Stored items
__________________________________________________

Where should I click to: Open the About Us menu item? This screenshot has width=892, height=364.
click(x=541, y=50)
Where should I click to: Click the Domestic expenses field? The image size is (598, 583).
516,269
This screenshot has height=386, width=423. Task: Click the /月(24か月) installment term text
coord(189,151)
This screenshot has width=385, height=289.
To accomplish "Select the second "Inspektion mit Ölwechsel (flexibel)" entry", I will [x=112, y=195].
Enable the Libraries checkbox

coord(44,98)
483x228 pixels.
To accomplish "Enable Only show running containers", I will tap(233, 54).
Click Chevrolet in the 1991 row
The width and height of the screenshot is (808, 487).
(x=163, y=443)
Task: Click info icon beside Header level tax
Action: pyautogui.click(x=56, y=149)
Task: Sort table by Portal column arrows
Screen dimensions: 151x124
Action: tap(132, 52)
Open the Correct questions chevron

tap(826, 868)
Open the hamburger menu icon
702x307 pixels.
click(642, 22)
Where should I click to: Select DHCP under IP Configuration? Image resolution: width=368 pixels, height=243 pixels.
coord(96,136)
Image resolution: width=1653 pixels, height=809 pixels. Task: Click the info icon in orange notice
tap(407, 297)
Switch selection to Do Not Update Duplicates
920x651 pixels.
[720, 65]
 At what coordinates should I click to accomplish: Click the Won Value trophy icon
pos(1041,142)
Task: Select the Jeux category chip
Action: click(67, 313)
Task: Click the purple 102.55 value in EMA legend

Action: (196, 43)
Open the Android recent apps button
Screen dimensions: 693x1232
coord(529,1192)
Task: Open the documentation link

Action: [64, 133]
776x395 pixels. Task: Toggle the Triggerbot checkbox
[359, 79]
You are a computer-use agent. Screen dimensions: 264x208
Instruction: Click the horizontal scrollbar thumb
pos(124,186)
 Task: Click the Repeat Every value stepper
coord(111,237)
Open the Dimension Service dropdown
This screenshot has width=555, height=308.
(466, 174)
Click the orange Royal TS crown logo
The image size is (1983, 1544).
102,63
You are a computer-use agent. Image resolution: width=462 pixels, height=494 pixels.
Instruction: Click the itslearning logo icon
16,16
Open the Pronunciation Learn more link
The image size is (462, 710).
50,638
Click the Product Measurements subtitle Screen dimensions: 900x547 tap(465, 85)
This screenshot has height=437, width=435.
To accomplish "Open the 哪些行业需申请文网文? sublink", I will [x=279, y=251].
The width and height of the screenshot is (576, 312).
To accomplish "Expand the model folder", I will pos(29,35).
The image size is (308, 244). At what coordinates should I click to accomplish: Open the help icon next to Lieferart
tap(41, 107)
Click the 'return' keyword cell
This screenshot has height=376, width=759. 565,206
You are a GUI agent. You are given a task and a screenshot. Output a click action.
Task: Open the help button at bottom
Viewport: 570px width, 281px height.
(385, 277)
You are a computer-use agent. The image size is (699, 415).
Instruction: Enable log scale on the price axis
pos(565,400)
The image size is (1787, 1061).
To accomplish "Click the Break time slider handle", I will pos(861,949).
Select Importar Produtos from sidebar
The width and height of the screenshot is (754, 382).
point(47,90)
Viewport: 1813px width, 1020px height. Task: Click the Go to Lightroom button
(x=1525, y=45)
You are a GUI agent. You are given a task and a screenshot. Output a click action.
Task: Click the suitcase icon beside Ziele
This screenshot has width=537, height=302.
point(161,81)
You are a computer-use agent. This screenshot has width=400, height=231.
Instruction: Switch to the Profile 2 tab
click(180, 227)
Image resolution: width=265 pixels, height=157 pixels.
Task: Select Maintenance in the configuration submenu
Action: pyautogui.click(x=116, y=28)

__________________________________________________

▶ _Task item_
Look through the data above and return each line where the string "agent" occurs.

▶ _Answer to this problem_
You are a computer-use agent. Screen dimensions: 264x208
You are a computer-use agent. Image resolution: width=462 pixels, height=494 pixels.
You are a GUI agent. You are given a task and a screenshot. Output a click action.
You are a computer-use agent. The image size is (699, 415).
You are a GUI agent. You are given a task and a screenshot. Output a click action.
You are a computer-use agent. This screenshot has width=400, height=231.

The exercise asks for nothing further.